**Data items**

= Beginning of Section =

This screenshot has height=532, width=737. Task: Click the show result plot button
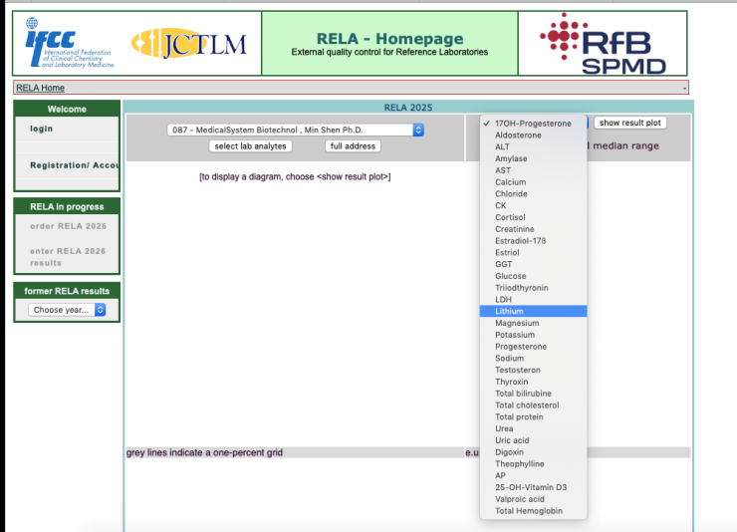coord(629,123)
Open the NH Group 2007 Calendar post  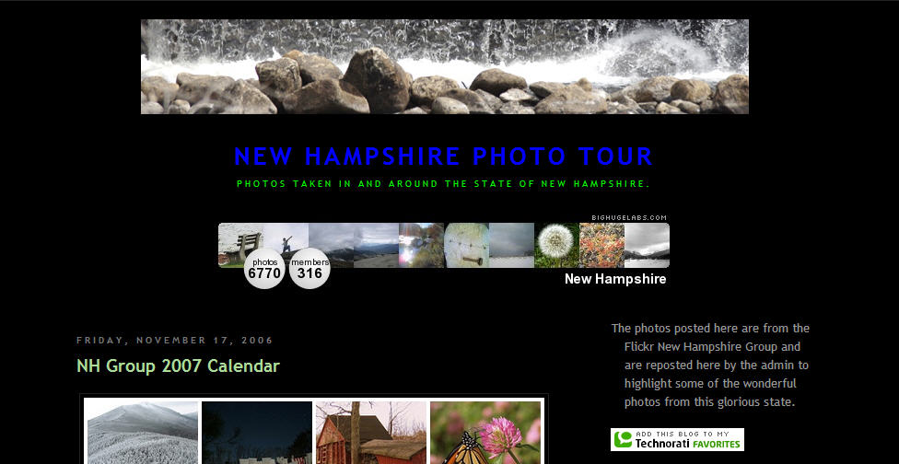178,366
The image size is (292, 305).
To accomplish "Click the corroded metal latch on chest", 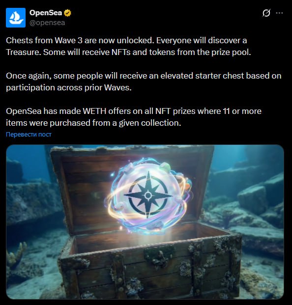I will click(x=158, y=257).
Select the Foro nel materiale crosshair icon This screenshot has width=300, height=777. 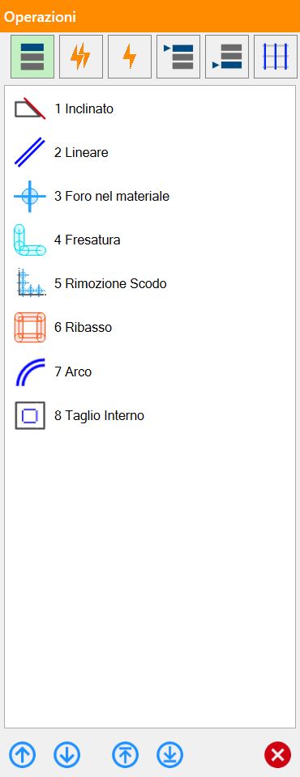pos(30,196)
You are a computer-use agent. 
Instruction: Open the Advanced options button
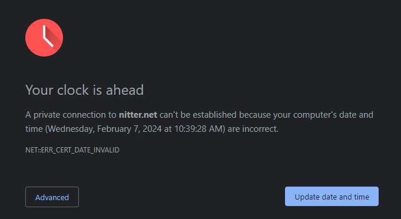[x=52, y=197]
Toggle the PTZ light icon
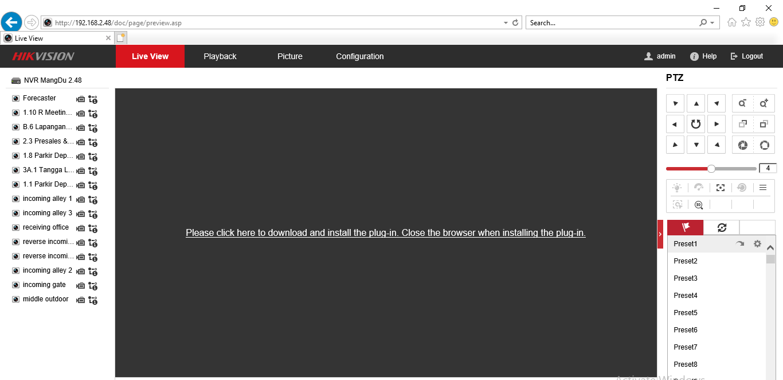This screenshot has height=380, width=783. [x=677, y=188]
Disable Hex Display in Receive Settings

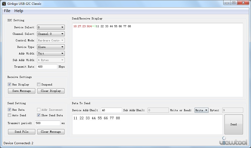[x=9, y=84]
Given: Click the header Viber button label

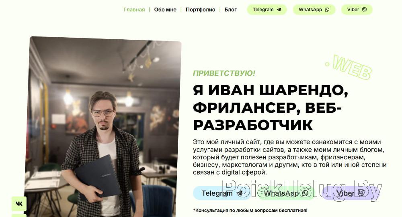Looking at the screenshot, I should [x=353, y=10].
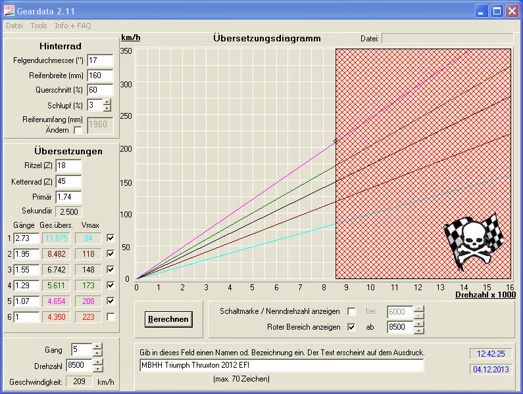Enable Schaltmarke / Nenndrehzahl anzeigen checkbox
Viewport: 523px width, 394px height.
pyautogui.click(x=351, y=311)
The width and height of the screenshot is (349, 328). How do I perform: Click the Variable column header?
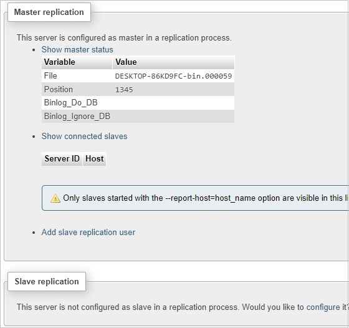pos(77,62)
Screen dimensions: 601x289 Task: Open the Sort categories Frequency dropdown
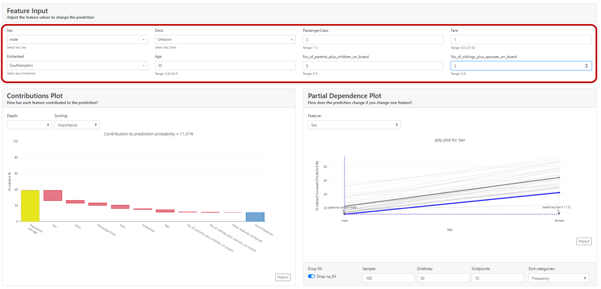559,278
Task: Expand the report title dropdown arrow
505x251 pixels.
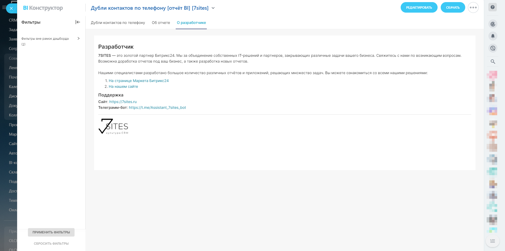Action: 213,8
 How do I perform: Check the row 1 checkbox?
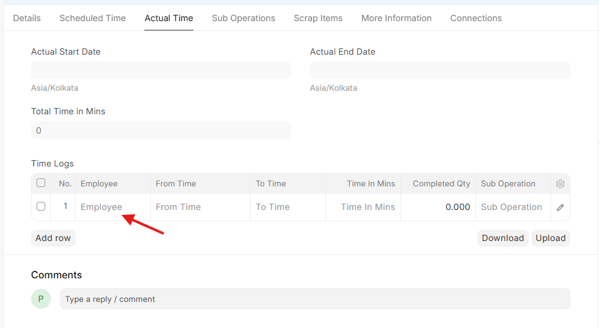pyautogui.click(x=41, y=207)
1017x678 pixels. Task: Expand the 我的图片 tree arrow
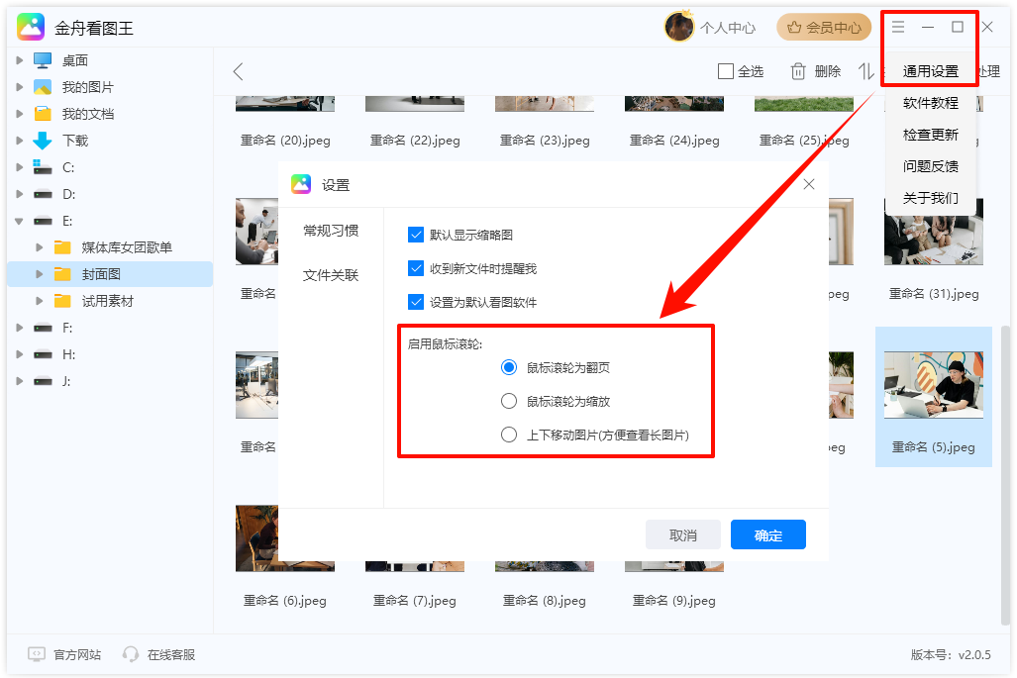pyautogui.click(x=19, y=87)
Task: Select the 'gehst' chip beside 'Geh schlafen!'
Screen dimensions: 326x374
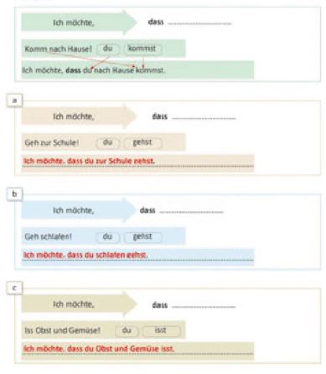Action: [x=142, y=236]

= End of Section =

**TASK GOAL**
Repeat the lines of the records verbatim, starting at the line containing "1017x678 pixels. Task: Expand" and stopping after the final line. Images stay out.

**RESPONSE AREA**
1017x678 pixels. Task: Expand the 我的图片 tree arrow
pyautogui.click(x=19, y=87)
Task: Select the 'gehst' chip beside 'Geh schlafen!'
Screen dimensions: 326x374
Action: [x=142, y=236]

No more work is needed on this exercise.